I’m not necessarily new to Julia but new to parallel processing and writing fast code. I am trying to optimize this piece of code:
BLAS.set_num_threads(16)
MAX_CONC = 4 # limit to 4 concurrent tasks
@sync begin
sem = Base.Semaphore(MAX_CONC)
for i in 1:length(clusters)
Base.acquire(sem) @spawn begin
try
for p in 1:2*N #loop over particles
for totSz in range(maximum([-p, -2 * N + p]), minimum([p + 1, 2 * N - p + 1]), step=2)
states = genBasisStates(N, p, totSz)# creates states
hubHam = HubbardMatrix(U, t, tPrime, N, clusters[i], states) #Hamiltonian matrix
eigenvalues, eigenvecs = eigen(hubHam)
end physics thermal averaging stuff
finally
Base.release(sem)
end
end
end
end
Basically I am looping over different cluster geometries creating their hamiltonian and getting the eigenvalues from the hamiltonian and doing some thermal averaging. What I am confused the most is how many threads the eigenfunction will use. For example if I set it to 16 will it use at maximum at a time 16 or with each call of eigenfunction will it use 16? When I looked at how many cores are running the highest that I saw running was 19. This might also not be the best way of doing parallel calculations but is what I got to work.
Another thing that I am not super sure how it works is how many cores I should be using. The HPC that I am using has 32 cores per node so should I try to use all 32 at the same time or leave a few unused? Any tips are welcome!
The BLAS library has its own thread pool independent of Julia’s. Unfortunately, this means that you can’t currently do multithreaded BLAS calls in parallel from multiple Julia tasks, as I understand it—it will effectively do a single BLAS call at a time.
It may be better to set the number of BLAS threads to 1 and do lots of serial BLAS calls in parallel.
BLAS threading has very strange interactions with Julia. This also depends on what BLAS you use, e.g. MKL.jl behaves differently than the default OpenBLAS. See here for a write-up
That being said: I did similar simulations. Here is my suggestion: if your total memory permits it, you’ll want to do what @stevengj suggested and use Julia’s threads while setting BLAS.set_num_threads(1). This has the lowest overheads and is also simple to code. If your Hamiltonians get too large and thus you can’t find enough of them into memory at once, then you’ll need to use Distributed.jl to spawn several Julia processes (workers) and have each of them use a couple of threads for BLAS such that the total number of BLAS threads matches the number of cores.

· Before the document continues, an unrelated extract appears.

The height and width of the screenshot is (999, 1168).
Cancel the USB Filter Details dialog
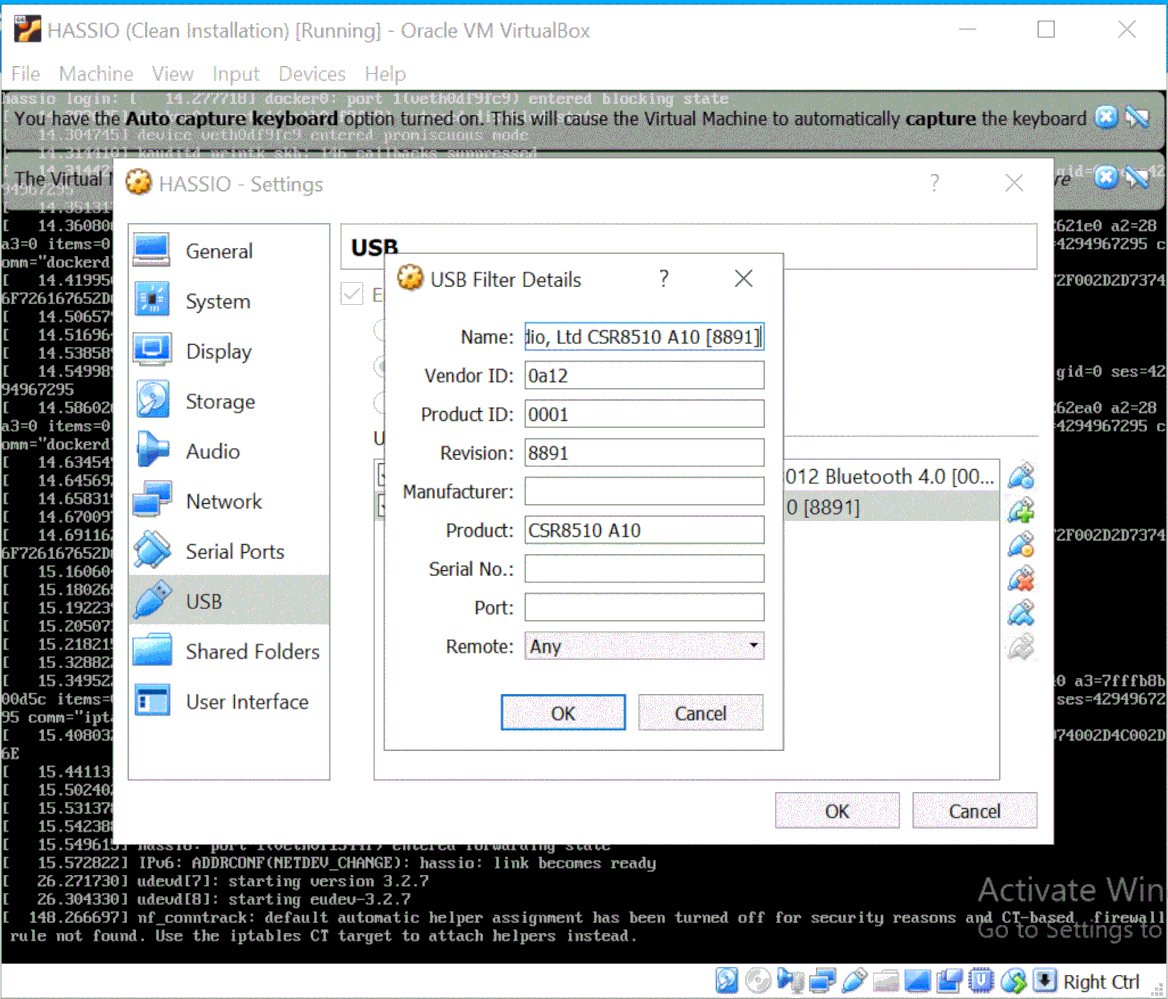pos(700,712)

This works because each worker has its own “instance” of BLAS and thus you are “parallelizing” it that way.
Alternatively, you can try to use MKL.jl and keep on using Julia threads (because MKL.jl spawns BLAS threads for each Julia thread, so you’ll end up with NxM threads when using N Julia threads and BLAS.set_num_threads(M)). However, I found that doesn’t work well in practice. Mostly, because the GC tends to block things a lot when there are long running external operations. So the worker process approach is more robust and also doesn’t depend on the specific behavior of a specific BLAS implementation.